▶ _TEKS KUTIPAN_:
+++
Pertemuan Ricky dengan Menteri Badan Usaha Milik Negara (BUMN) Dahlan Iskan,
ternyata menjadi titik segalanya.
Bermula
dari pertemuan sekitar 3 jam itu, Dahlan melobi Ricky untuk pulang dan berkarya
di Tanah Air.
Bagi
Ricky, pertemuan serupa bukan hal baru. Ada beberapa tokoh nasional yang
sebelumnya menemui Ricky dan menawarkan untuk bekerja di Indonesia. Dia
dijanjikan banyak hal yang barang tentu menggiurkan. Gaji tinggi mulai puluhan
juta sampai ratusan juta rupiah, hingga diberi perusahaan, sudah biasa
didengarnya. Tapi dia selalu menolak. Kenapa kali ini berubah?
“Yang
saya tangkap, Pak Dahlan Iskan itu berbeda. Dia tak kasih janji-janji. Hanya
berkata ‘Sudah cukup Anda kerja di luar negeri. Maukah ikut dengan saya? Kita
bersama-sama berbuat untuk Indonesia’,” ucap Ricky menirukan percakapan dengan
Dahlan Iskan saat itu.
“Beliau
sangat paham. Dia minta saya pulang. Saya pun tak tahu kenapa tak menolak
padahal yang lain berani menggaji hingga dua kali lipat dari yang saya terima
kala itu,” sambungnya.
Dahlan
yang mengetahui bahwa tenaga dan pikiran Ricky dihargai sangat tinggi, saat itu
mengaku tak bisa memberikan hal serupa.
Namun
supaya Ricky mau, Dahlan tanpa pusing-pusing langsung menawarkan gajinya
sebulan sebagai menteri BUMN, untuk menjadi bayaran Ricky tiap bulan.
Berkat
kesamaan visi membangun Indonesia, akhirnya kesepakatan tercapai. Apalagi, dia
bertekad mau membalas jasa para guru yang membantunya bisa kuliah hingga ke
Jepang. Ricky pun balik ke Indonesia dan memulai proyek mobil listrik
Indonesia.
Selo
dan Gendhis, mobil listrik karya Ricky yang sekarang jadi sorotan. Karya anak
bangsa tak kalah dengan mobil sport buatan luar negeri. Padahal, durasi
pengerjaannya hanya lima bulan. Selo memiliki kecepatan 250 kilometer per jam
sedangkan Gendhis 180 kilometer per jam. “Karena mengejar untuk ditampilkan di
APEC, motor dan controller-nya masih pakai buatan luar negeri,” sebutnya.
Menurut
Ricky, langkah membuat mobil listrik saat ini sudah tepat. Beberapa waktu ke
depan, dunia diprediksi beralih ke kendaraan listrik. Ini kesempatan buat
Indonesia untuk memulai industrinya. Bahkan, bukan hanya Indonesia, seluruh
negara saat ini turut berproduksi mobil listrik.
+++
▶ _ISI DATA_:
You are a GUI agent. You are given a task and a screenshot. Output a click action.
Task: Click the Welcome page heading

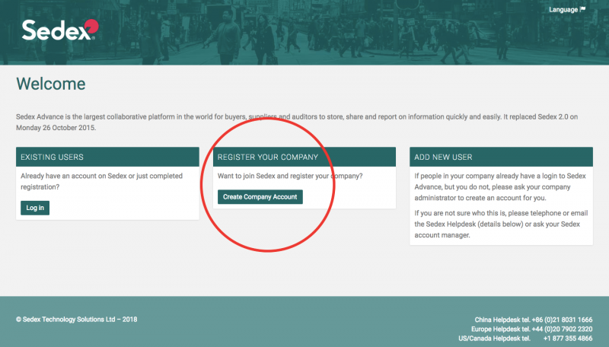point(50,84)
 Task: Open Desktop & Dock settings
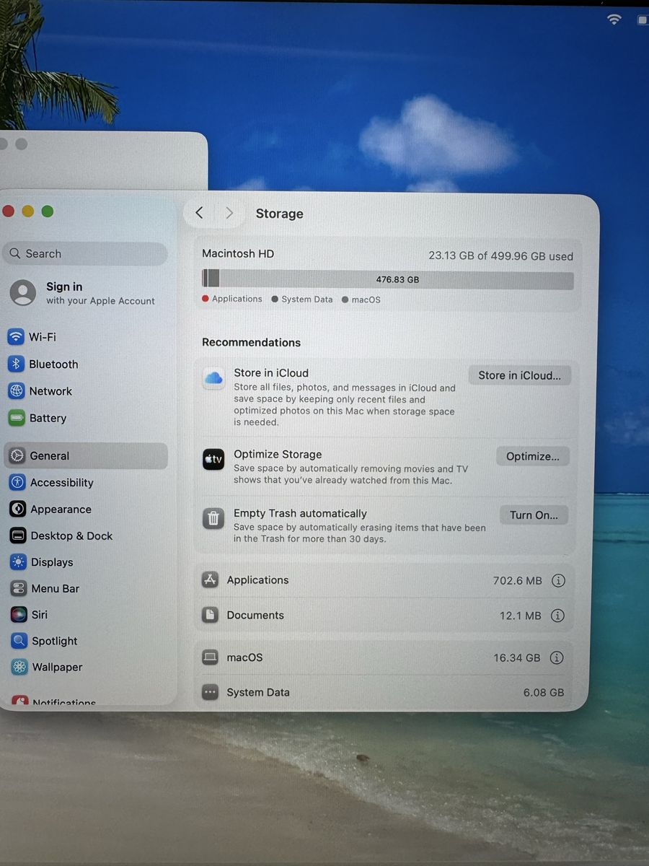pos(71,536)
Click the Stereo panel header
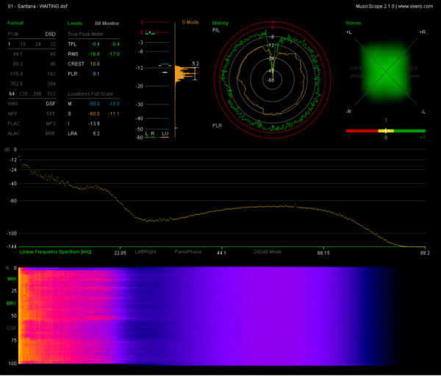The width and height of the screenshot is (441, 376). [354, 23]
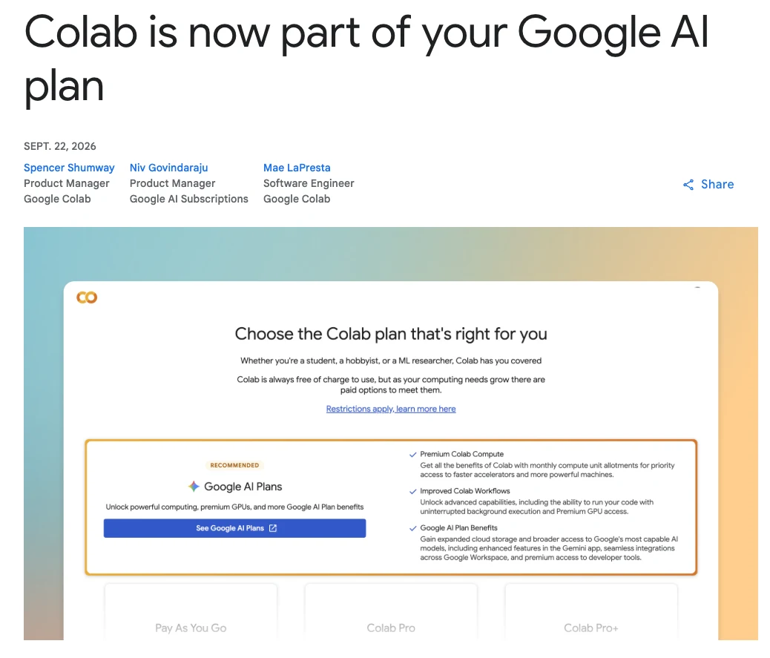
Task: Click the Share button text
Action: 717,185
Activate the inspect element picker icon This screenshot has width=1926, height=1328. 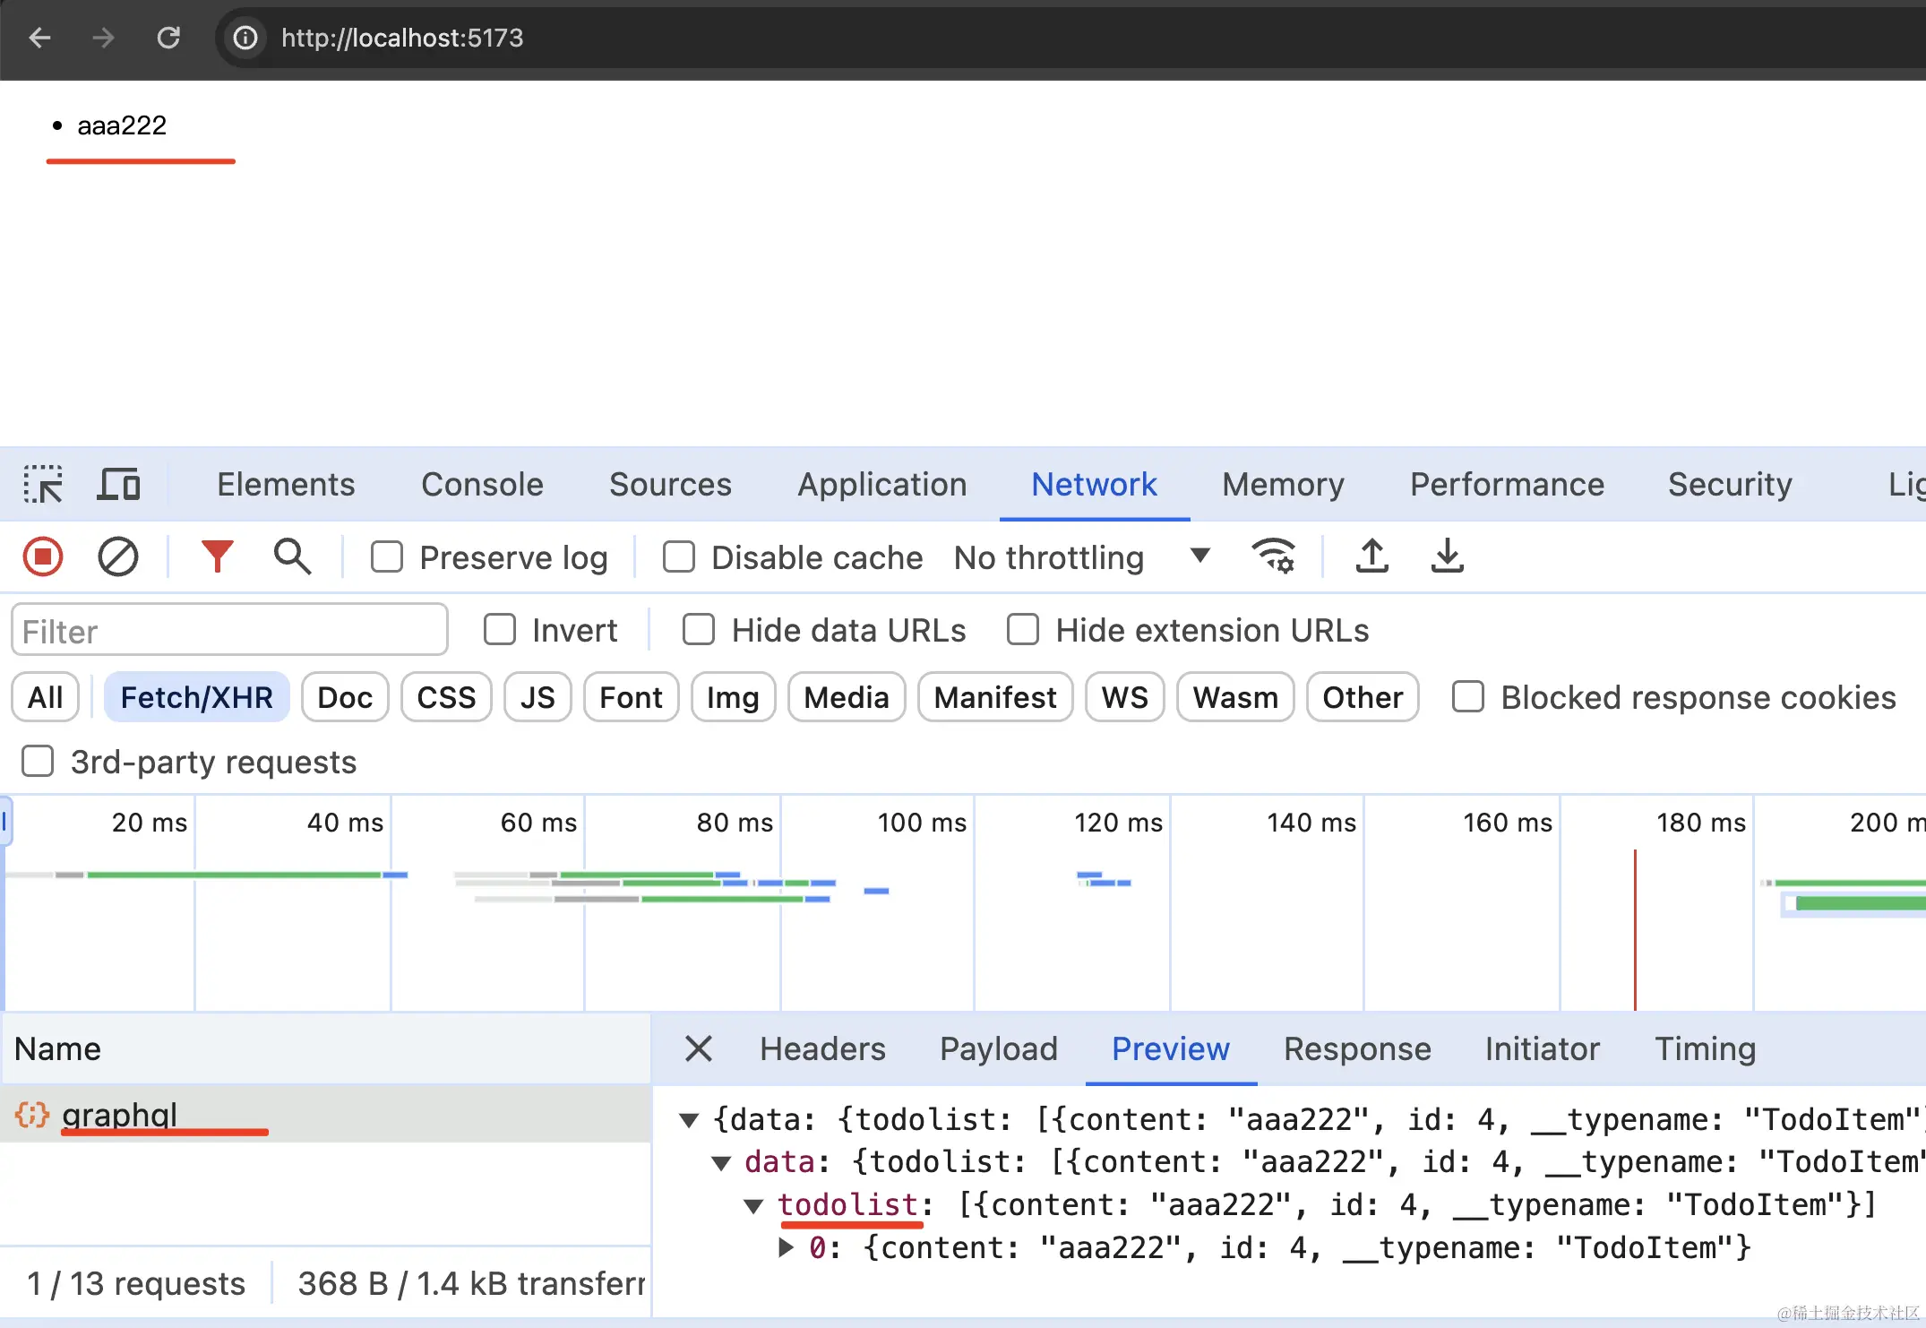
+++
▶ _TUJUAN ANDA_: Menurut teks kutipan tentang mobil listrik karya Ricky, berapa kecepatan mobil Selo?

▶ _JAWABAN TUGAS_: 250 kilometer per jam.